RECORDS FOR THE EXERCISE:

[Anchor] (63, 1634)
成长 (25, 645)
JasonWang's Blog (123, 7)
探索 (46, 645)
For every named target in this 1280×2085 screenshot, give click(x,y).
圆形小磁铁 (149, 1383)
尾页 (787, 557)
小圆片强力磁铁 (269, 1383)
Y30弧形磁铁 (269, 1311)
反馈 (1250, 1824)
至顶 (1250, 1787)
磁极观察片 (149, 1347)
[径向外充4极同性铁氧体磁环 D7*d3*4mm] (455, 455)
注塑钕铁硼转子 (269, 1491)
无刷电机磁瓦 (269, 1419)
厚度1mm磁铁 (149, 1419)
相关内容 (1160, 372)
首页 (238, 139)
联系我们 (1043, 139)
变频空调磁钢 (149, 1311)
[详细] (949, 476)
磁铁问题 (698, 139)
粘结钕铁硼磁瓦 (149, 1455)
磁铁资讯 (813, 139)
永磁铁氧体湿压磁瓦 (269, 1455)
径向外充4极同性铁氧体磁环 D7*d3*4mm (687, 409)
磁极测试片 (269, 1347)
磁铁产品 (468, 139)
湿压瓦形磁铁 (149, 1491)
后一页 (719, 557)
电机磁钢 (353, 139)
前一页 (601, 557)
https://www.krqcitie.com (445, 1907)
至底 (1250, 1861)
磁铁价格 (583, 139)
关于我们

PROBLEM TO WORK ON:
Retype all of the material exactly as it stands above.

YOUR RESPONSE:
[Anchor] (63, 1634)
成长 (25, 645)
JasonWang's Blog (123, 7)
探索 (46, 645)
For every named target in this 1280×2085 screenshot, give click(x,y).
圆形小磁铁 (149, 1383)
尾页 (787, 557)
小圆片强力磁铁 (269, 1383)
Y30弧形磁铁 (269, 1311)
反馈 (1250, 1824)
至顶 (1250, 1787)
磁极观察片 (149, 1347)
[径向外充4极同性铁氧体磁环 D7*d3*4mm] (455, 455)
注塑钕铁硼转子 (269, 1491)
无刷电机磁瓦 (269, 1419)
厚度1mm磁铁 (149, 1419)
相关内容 (1160, 372)
首页 (238, 139)
联系我们 (1043, 139)
变频空调磁钢 (149, 1311)
[详细] (949, 476)
磁铁问题 (698, 139)
粘结钕铁硼磁瓦 (149, 1455)
磁铁资讯 (813, 139)
永磁铁氧体湿压磁瓦 (269, 1455)
径向外充4极同性铁氧体磁环 D7*d3*4mm (687, 409)
磁极测试片 (269, 1347)
磁铁产品 (468, 139)
湿压瓦形磁铁 (149, 1491)
后一页 (719, 557)
电机磁钢 (353, 139)
前一页 (601, 557)
https://www.krqcitie.com (445, 1907)
至底 (1250, 1861)
磁铁价格 (583, 139)
关于我们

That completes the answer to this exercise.